Dans notre modèle, nous avons pu constater que les souris IL-10-/- présentaient un déclin spontané de la fonction pulmonaire. Cependant une augmentation de la résistance des voies aériennes a été observée après exposition à la fumée de cigarette des souris IL-10-/- ainsi qu’une augmentation de la production de cytokines pro-inflammatoires telle que l’IL-1β. Le déclin de la fonction respiratoire est associé à une augmentation de l’expression de la métallo- protéase matricielle MMP-12 qui peut être produite par les macrophages en réponse à l’IL-17 (Shan et al., 2009). De plus, l’IL-10 est capable de réduire in vivo l’expression de MMP-9, une autre métallo-protéase matricielle, et d’induire celle de TIMP-1, une molécule présentant une action anti-protéasique (Lim et al., 2000). En effet, des études par zymographie sur des surnageants de cellules épithéliales pulmonaires montrent, in vitro, une réduction de l’expression de métallo-protéases matricielles en réponse à la fumée de cigarette lorsque l’on réalise un pré-traitement de ces cellules avec de l’IL-10 recombinant (données non montrées). Le déficit en IL-10 induirait donc un déséquilibre combiné entre protéases et anti-protéases qui serait responsable de l'altération de la fonction pulmonaire.

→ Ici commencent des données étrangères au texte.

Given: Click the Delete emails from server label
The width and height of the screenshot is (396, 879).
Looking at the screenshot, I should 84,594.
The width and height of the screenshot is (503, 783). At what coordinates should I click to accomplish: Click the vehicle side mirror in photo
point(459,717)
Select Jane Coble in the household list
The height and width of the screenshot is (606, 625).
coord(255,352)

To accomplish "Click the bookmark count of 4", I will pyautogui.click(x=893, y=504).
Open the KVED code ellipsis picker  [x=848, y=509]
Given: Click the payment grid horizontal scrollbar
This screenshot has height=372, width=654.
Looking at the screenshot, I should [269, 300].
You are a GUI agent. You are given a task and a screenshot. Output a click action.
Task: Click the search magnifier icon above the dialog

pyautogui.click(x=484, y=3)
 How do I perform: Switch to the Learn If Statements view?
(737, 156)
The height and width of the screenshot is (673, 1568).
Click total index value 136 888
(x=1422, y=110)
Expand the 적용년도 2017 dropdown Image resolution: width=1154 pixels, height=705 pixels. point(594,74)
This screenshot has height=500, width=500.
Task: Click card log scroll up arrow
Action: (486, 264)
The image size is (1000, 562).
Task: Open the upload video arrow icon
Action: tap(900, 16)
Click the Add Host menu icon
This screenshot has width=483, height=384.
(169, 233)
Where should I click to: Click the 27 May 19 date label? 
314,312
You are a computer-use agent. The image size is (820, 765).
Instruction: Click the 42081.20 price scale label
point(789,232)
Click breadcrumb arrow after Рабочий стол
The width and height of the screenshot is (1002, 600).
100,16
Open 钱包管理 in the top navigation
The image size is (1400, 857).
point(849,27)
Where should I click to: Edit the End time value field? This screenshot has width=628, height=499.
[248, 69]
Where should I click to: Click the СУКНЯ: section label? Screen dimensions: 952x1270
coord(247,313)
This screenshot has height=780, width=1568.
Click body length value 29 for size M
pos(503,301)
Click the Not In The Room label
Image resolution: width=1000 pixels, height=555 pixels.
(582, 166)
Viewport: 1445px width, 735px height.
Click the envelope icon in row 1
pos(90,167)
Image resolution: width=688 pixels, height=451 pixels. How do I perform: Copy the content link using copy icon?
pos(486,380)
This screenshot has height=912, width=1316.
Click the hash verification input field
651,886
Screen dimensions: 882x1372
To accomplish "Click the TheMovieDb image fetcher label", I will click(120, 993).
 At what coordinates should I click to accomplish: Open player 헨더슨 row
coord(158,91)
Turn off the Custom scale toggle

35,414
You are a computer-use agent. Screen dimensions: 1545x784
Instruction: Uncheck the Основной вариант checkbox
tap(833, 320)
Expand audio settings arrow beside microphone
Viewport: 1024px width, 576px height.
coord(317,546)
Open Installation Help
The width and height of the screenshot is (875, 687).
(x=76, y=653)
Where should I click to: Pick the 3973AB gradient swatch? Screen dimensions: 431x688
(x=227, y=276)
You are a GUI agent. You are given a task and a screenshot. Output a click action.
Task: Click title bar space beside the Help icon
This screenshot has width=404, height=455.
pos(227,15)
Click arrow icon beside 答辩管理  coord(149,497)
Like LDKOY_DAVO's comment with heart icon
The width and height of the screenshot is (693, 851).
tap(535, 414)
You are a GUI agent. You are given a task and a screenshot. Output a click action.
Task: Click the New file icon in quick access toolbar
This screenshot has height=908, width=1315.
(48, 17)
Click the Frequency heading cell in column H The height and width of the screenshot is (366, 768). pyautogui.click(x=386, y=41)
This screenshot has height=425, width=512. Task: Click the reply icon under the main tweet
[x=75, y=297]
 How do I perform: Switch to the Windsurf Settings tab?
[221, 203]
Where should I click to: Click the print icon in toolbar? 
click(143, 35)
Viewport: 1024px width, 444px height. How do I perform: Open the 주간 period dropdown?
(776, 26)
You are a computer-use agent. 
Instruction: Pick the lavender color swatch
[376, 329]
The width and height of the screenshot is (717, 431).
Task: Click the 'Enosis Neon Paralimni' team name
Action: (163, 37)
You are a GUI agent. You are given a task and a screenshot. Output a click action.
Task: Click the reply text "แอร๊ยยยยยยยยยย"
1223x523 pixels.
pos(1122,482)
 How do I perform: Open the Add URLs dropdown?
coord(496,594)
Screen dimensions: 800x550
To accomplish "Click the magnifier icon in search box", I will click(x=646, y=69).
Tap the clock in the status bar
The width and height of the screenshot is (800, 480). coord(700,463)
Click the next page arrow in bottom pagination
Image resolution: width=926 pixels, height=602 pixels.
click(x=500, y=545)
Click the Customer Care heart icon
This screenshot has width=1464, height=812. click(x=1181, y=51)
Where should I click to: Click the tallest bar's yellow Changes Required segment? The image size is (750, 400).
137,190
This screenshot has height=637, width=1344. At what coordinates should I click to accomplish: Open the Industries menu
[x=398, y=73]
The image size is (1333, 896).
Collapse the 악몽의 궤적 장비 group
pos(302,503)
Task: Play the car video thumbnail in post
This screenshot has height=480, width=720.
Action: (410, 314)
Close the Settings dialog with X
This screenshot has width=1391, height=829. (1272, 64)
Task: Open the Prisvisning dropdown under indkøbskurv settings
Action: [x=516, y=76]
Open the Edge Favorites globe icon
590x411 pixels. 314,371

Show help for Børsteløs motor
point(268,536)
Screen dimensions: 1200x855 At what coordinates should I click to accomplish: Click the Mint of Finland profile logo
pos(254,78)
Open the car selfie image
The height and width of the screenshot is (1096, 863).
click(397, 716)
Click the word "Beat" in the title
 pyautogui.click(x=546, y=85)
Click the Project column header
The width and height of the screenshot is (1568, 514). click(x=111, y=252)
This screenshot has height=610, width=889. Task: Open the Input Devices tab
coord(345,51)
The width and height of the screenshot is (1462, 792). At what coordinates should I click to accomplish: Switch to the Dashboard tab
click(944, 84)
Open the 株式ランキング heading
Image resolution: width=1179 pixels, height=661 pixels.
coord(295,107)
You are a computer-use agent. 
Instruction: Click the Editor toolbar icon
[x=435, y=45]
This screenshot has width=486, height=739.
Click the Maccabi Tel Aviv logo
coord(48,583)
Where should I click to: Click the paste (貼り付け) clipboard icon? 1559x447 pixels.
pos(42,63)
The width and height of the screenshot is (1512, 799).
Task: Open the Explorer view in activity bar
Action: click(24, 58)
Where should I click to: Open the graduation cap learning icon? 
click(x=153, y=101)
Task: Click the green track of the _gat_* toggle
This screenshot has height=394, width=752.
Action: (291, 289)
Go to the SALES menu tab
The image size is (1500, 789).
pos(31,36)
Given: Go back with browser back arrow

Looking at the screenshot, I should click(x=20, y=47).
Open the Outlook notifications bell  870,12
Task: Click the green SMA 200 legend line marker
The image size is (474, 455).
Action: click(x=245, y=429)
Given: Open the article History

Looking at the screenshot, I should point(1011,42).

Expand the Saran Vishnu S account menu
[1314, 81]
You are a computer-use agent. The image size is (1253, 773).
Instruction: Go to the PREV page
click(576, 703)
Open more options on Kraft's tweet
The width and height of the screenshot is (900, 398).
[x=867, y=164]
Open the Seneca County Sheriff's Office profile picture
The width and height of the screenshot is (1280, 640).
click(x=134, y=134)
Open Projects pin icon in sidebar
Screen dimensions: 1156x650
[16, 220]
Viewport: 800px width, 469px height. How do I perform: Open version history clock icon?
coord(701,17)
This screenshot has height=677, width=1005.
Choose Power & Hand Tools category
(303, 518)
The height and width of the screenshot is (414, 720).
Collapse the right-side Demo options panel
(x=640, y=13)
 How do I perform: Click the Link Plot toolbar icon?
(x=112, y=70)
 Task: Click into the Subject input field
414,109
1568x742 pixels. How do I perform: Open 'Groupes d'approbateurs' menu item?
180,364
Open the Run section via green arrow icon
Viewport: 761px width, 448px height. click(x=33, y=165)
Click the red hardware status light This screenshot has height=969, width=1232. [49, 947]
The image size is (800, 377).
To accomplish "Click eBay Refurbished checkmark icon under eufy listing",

Au niveau intestinal, les souris déficientes en IL-10 sont caractérisées par le développement spontané d’entérocolites chroniques assimilables à la maladie de Crohn humaine comme nous pouvons le constater dans nos souris contrôles. Cet état pathologique est notamment expliqué par une perte de contrôle des réponses immunitaires et de l’état de tolérance envers les bactéries commensales colonisant le côlon (Kühn et al., 1993). L’exposition à la fumée de cigarette accélère le processus pathologique induisant prolapsus, perte de poids importante, réduction de la taille du côlon et aggravation du remodelage intestinal. De plus, en relation avec les observations faites dans le poumon, l’inflammation intestinale résultant de l’exposition à la fumée de cigarette entraîne l’induction de gènes impliqués dans la réponse Th1/Th17 tels que l’IFN-γ et l’IL-17.

Ces données confortent l'hypothèse de la balance IL-10/ IL-17 dans le développement de la pathologie associée à l'exposition à la cigarette mais suggère également un lien entre pathologies pulmonaires et intestinales.